- _WORK ORDER_
Nothing may be dropped. Retype the whole listing exactly.

- _EXERCISE DATA_
########
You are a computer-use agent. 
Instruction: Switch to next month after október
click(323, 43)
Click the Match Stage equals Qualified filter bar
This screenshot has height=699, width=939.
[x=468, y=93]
########
- _PROBLEM SOLUTION_
You are a computer-use agent. 
Instruction: Switch to next month after október
click(323, 43)
Click the Match Stage equals Qualified filter bar
This screenshot has height=699, width=939.
[x=468, y=93]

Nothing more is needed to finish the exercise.